1962. I, Tonya: biyografik olması ve oyunculuk kalitesi gerçekten nefes tutarak izletiyor insana. Seyir zevki yüksek bir filmdi

3 ocak 2021 15:45

1963. Dün üst üste 4 bölüm x files izlemenin bana verdiği yetkiye dayanarak bugün the signs izledim. Üzücü, komik ve gerilimi yüksek bir filmdi.

3 ocak 2021 17:47


1964. Tenet'i izledim. Klasik nolan filmleri gibi değişik senaryosu ve aksiyonlu sahneleri var fakat bir inception kadar etkileyici değildi.

4 ocak 2021 03:10

1965. bu hafta izlediklerim:

-forrest gump (Dram/Romantik)

-bağlanmak yok (Romantik Komedi)

-the holiday (Romantik/Komedi)

-boyun eğmez (Savaş/Dram)

-boyun eğmez-kefaret yolu (dram)

şu anda da twelve monkeys ( Bilim Kurgu/Gerilim) izliyorum

4 ocak 2021 03:29

1966. woody allen'dan wonder wheel. oyunculuklar ve renkler ne kadar güzelse senaryo da bir o kadar yüzeysel kalmış, izlenilebilir ancak beni tatmin etmediği yerler oldu. allen seyircisini bol bol diyalogla ve nevrotik karakterlerle doyurmuş. daha önce yönetmenin blue jasmine'ini izlemiş ve çok sevmiştim, yer yer iki filmi karşılaştırdığım da oldu.

---spoiler---

yönetmen filmin başında dördüncü duvarı yıkarak seyircisini mickey aracılığıyla uyarıyor, bu filmde gerçeküstü karakterleri izleyeceksiniz, bütün bunlar bir film ve bu bir melodram, mutlu son bekliyorsanız başka kapıya.

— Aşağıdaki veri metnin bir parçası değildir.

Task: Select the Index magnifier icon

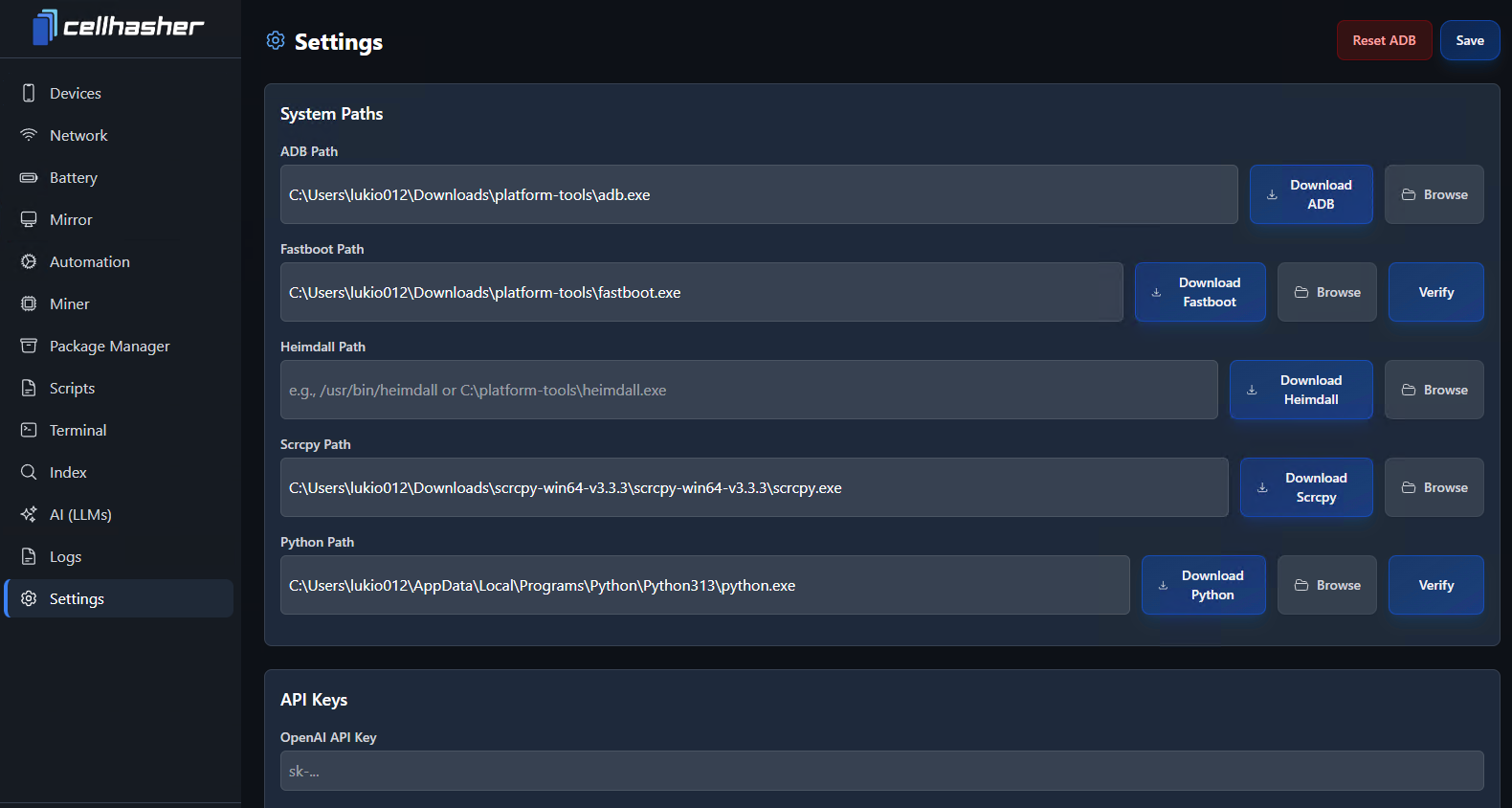Action: pos(29,472)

ginny, jasmine kadar kolay empati kurulabilecek bir karakter değil. sıkışmışlığı bir yere kadar seyirciye geçiyor ancak yaptığı her şey zamanla antipatikleşiyor. bir yanda masum carolina, bir yanda kötü üvey anne ginny.

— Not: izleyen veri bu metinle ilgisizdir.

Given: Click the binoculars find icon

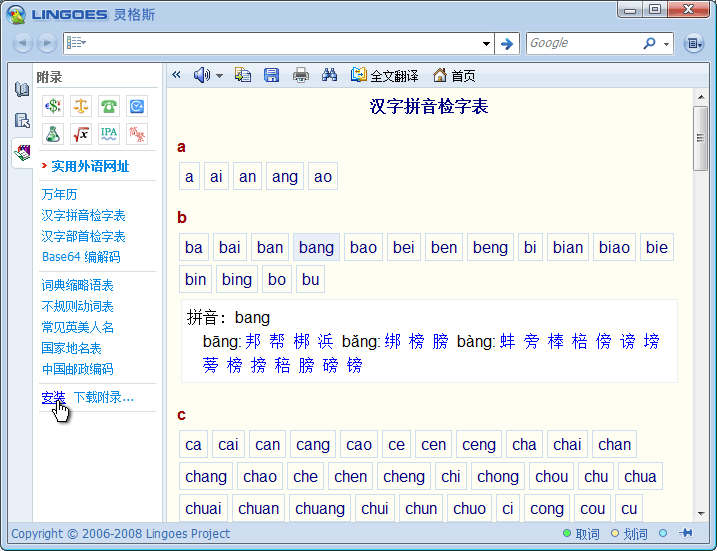Looking at the screenshot, I should point(329,75).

carolina'nın ''heyecanlandıran'' gangster seçimi, ginny'nin ''arkadaşlık aşk değil'' sözleri vb. allen'ın red pillci olduğunu düşündürecek kadar göze sokuluyor. blue jasmine de de ginger'ın hikayesi benzer bir yapı üstüne kuruluydu.

çocuğun sürekli etrafı ateşe vermesinin altında yatan psikolojik sebebi merak ettim. ilgi çekmek için yapıyor olabileceğini yazmışlar. ben annesini-babasını hatırlatan ve hayata karşı öfkelendiği yerlerde etrafı ateşe verdiğini düşündüm.

carolina ve mickey arasındaki ilk görüşte aşk da seyirciye zerre geçmedi. aralarında uyum yoktu ve belki de mickey, carolina'yı kurtuluş olarak gördü. ginny'nin susanna'yı uyarmamasıysa büyük cesaretti. ya mickey her şeyi itiraf etmemiş olsaydı, ikili restoranttan birlikte çıksalardı, ginny sevdiği adamı da kaybedecekti. ikinci ihtimalde de kaybetti zaten.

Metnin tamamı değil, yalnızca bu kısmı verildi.